- IATA: none; ICAO: none; TC LID: CLA4;

Summary
- Airport type: Private
- Operator: Holland Landing Airpark
- Location: Holland Landing, Ontario
- Time zone: EST (UTC−05:00)
- • Summer (DST): EDT (UTC−04:00)
- Elevation AMSL: 855 ft / 261 m
- Coordinates: 44°05′22″N 079°29′42″W﻿ / ﻿44.08944°N 79.49500°W

Map
- CLA4 Location in Ontario CLA4 CLA4 (Canada)

Runways
| Direction | Length |  | Surface |
| ft | m |
| 08/26 | 1,960 | 597 | Asphalt |
- Source: Canada Flight Supplement

= Holland Landing Airpark =

Airport in Ontario, Canada

Holland Landing Airpark (formerly Hare Field) is located at the southern end of Holland Landing, Ontario, Canada. The airport is mainly used for training but tenants also offer charter, advertising and sightseeing services. The largest building is a 30,000 sqft hangar owned by Silverline Helicopters, while the smaller hangar belongs to Future Air.

The 40 acre private airfield has been considered as a potential home for York Regional Police Air2 helicopter.

The original 1900 ft grass strip was constructed by Wallace G. Hare in 1956, and a second, shorter 1200 ft runway was added shortly after.
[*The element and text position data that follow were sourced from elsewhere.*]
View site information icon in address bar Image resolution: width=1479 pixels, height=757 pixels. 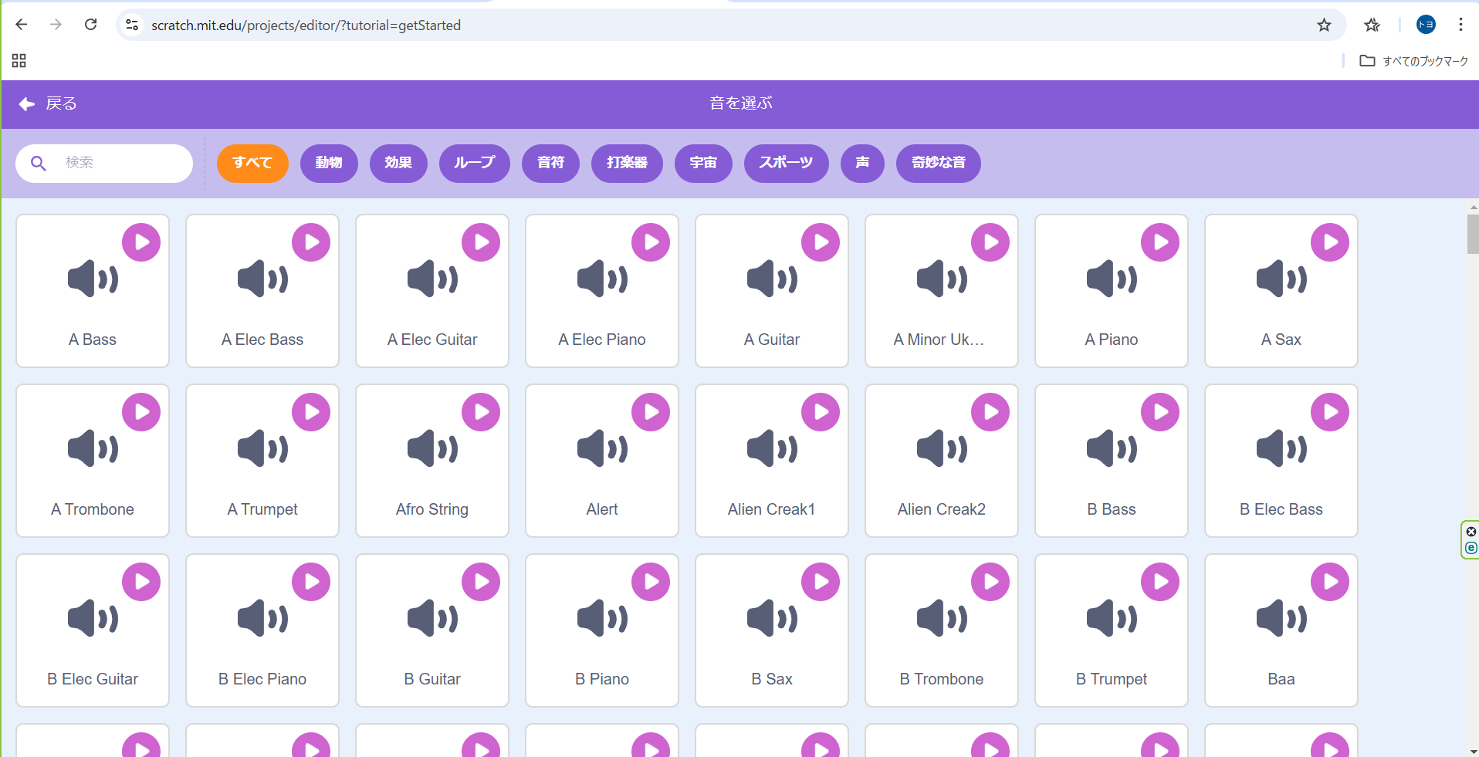pos(132,25)
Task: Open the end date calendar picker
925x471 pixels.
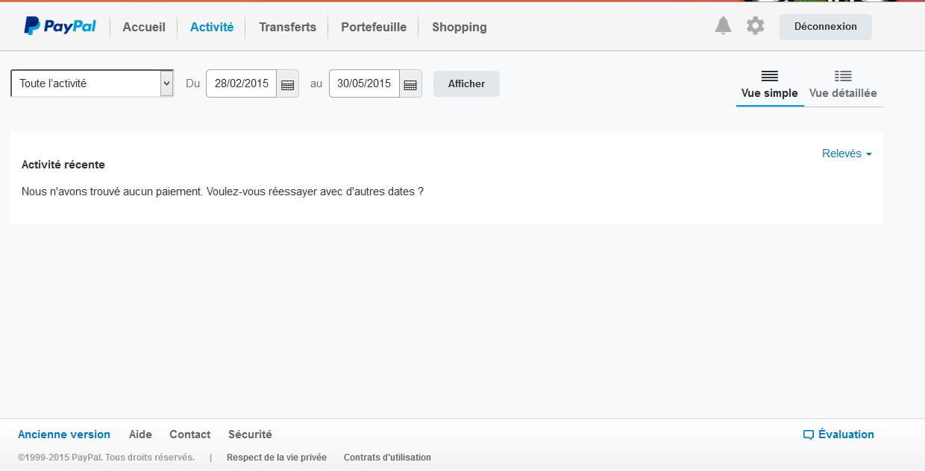Action: 410,84
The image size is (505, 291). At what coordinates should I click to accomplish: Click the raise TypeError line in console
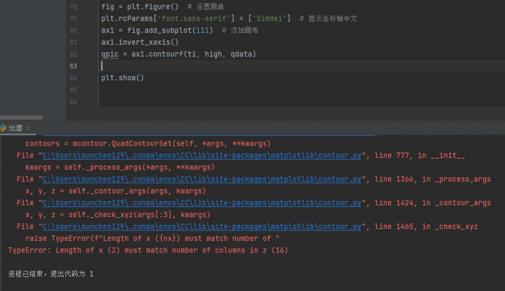click(x=152, y=239)
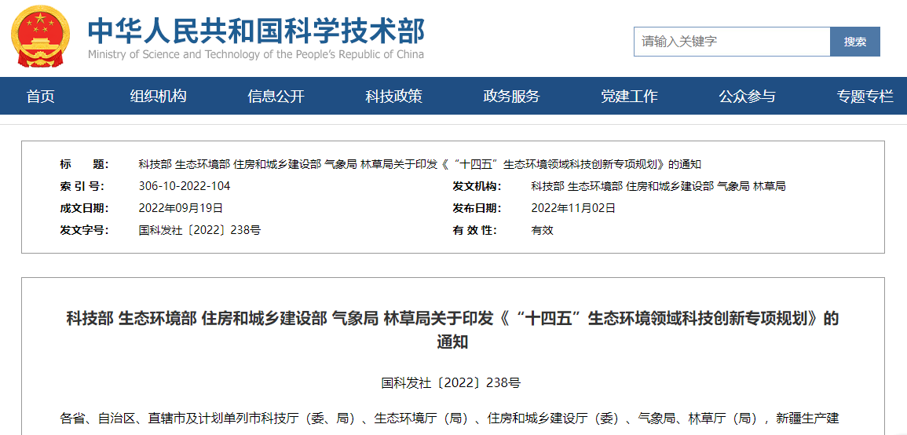This screenshot has width=907, height=435.
Task: Go to the 首页 home page
Action: 41,96
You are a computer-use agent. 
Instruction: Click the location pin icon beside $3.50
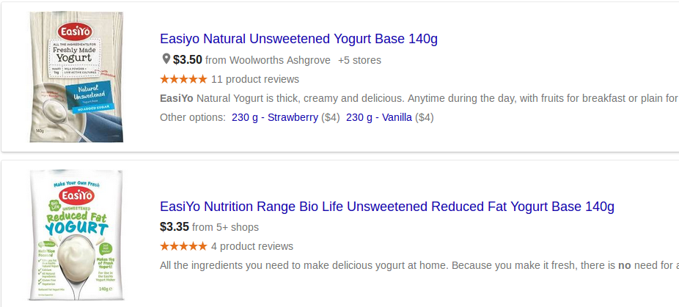click(x=166, y=59)
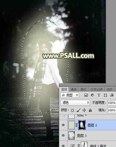The width and height of the screenshot is (116, 147).
Task: Hide 图层 3 with eye icon
Action: coord(63,135)
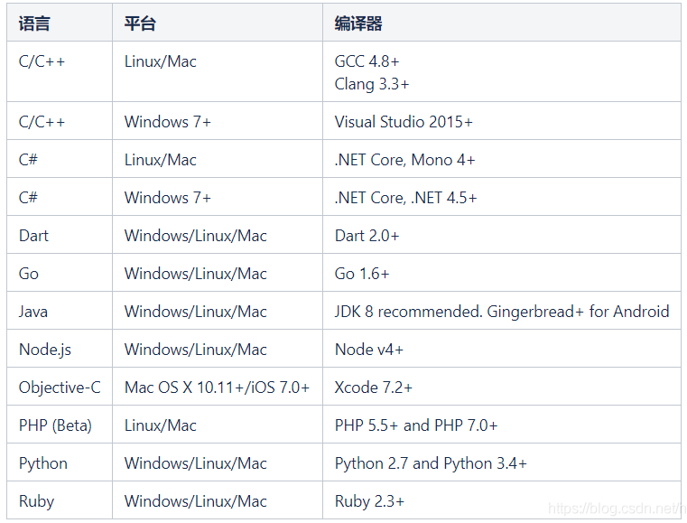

It served as a private airstrip for a handful of local pilots and at its peak, housed up to 20 private aircraft. In 1978, ultralights were becoming popular and two local ultralight companies established their businesses at Hare Field.

In 2006, Hare Field was sold to Silverline Helicopters and became known as Holland Landing Airpark.

==Tenant==
Silverline Helicopters Inc. is a Canadian helicopter operator based in Holland Landing, at the Holland Landing Airpark (CLA4), Ontario Canada. Silverline Helicopters provides charter flights within areas including tourism, sightseeing, utility work, patrol, aerial firefighting and helicopter training. Silverline was established in 1999 to provide flight training with a Schweitzer 300B. It later expanded to provide helicopter charters.

On 18 April 2002, a Schweizer 269C helicopter operated by Silverline Helicopters was substantially damaged in an accident during a training flight at Holland Landing Airpark. The accident was caused when an instructor and student pilot failed to carry out the proper procedure for a practice autorotation emergency landing. The pair suffered only minor injuries.